Sedert de oudheid was het glas bekend als doorzichtige afsluiting van raamopeningen. Waarschijnlijk stamt het gebruik uit het oostelijk Middellandse-Zeegebied. Fragmenten die aan het licht gekomen zijn bij opgravingen te Pompeï en Herculaneum, Alesia, Straatsburg, Mainz, Trier en Rome zelf, bewijzen dat men sedert de eerste eeuwen van onze jaartelling vensters heeft gebruikt. De glazen die dik waren en betrekkelijk klein, werden toen in een frame van brons, pleisterwerk, hout of marmer gezet. De kerkvaders (Lactantius, Hieronymus, Prudentius) geven een beschrijving van de glazen in de eerste christelijke kerken.
In Byzantium heeft men in het bijzonder bijgedragen tot de ontwikkeling van het raam (er zijn teksten van Paulus de Zwijger over de veelkleurige glazen van de Aya Sofia te Konstantinopel).
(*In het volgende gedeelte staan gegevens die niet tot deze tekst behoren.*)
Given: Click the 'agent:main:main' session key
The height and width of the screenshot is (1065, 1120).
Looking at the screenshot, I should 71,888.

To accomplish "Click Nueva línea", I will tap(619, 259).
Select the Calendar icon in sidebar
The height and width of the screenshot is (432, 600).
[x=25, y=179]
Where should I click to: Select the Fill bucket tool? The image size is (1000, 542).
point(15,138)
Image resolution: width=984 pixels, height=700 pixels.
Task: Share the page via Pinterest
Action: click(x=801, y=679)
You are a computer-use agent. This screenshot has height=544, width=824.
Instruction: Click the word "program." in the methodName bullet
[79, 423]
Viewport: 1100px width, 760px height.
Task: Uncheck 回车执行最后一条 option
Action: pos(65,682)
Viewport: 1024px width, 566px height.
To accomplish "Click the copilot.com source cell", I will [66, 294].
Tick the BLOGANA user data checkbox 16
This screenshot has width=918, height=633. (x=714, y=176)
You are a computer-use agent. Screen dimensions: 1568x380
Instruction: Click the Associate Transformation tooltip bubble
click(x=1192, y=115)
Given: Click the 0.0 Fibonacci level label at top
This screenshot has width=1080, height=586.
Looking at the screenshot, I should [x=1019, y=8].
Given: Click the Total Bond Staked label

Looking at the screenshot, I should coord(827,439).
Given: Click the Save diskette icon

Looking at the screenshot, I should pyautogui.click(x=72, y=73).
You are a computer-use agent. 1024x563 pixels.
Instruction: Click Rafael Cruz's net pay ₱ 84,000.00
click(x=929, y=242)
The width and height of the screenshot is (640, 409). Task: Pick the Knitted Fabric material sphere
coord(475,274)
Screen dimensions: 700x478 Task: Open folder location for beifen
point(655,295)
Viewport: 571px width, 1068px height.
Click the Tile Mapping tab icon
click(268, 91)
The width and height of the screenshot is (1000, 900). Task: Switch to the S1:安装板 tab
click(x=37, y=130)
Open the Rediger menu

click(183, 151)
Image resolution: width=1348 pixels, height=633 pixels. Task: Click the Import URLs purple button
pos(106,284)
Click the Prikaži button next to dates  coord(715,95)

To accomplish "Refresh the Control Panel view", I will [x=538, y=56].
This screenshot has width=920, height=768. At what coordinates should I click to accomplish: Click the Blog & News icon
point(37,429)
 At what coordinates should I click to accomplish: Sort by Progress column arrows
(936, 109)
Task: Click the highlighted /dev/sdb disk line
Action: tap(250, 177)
De technieken van de Arabische volken hebben sedert de 7de eeuw sterke invloed uitgeoefend op de Byzantijnse. De oudste overblijfselen van beschilderd glas stammen uit Duitsland: een kop van een heilige, gevonden te Lorsch, en een andere uit Maagdenburg, die waarschijnlijk uit de 9de eeuw dateren. Uit dezelfde tijd vermelden bronnen beschilderde ramen in Werden, in Dijon en in Reims. De glazen zijn gevat in loden roeden, zijn mecstal levendig van kleur en geschilderd over verschillende grisaillelagen, die tot in de 16de eeuw dienden als voortekening van de gehele compositie. De glasschildertechniek uit de 12de eeuw is uitstekend bekend uit de "Schedula Diversarium Artium" van de Duitse monnik Theophilus. Het glas, dat vervaardigd werd uit rivierzand en potas met plantaardige stoffen, kon men kleuren door verschillende metalen met de glasmassa samen te smelten: het was onregelmatig van dikte en het zat vol blazen en onzuiverheden. Nadat op een vlak tafelblad de tekening van het glas en de verdeling der loden roeden was aangebracht, werd aan een stuk glas van de juiste kleur met een roodgloeiend snij-ijzer de vereiste vorm gegeven, die men perfectioneerde door bijgruizelen met een gruizelijzer of door randjes te polijsten. De stukjes werden weer op de tekening gelegd die op het glas met grisailleverf overgetrokken word, waarna de beschildering in een oven bij niet al te hoge temperatuur ingebakken werd. De stukken glas werden door H-vormige loden roeden aan elkaar gemonteerd en op de knooppunten aan elkaar gesoldeerd. De panelen die zo ontstonden zette men in een raam van ijzeren staven en, nadat onder de roeden kit was aangebracht en het geheel stevig aangedrukt en opgepoetst was, kon men spreken van een voltooid gebrandschilderd raam.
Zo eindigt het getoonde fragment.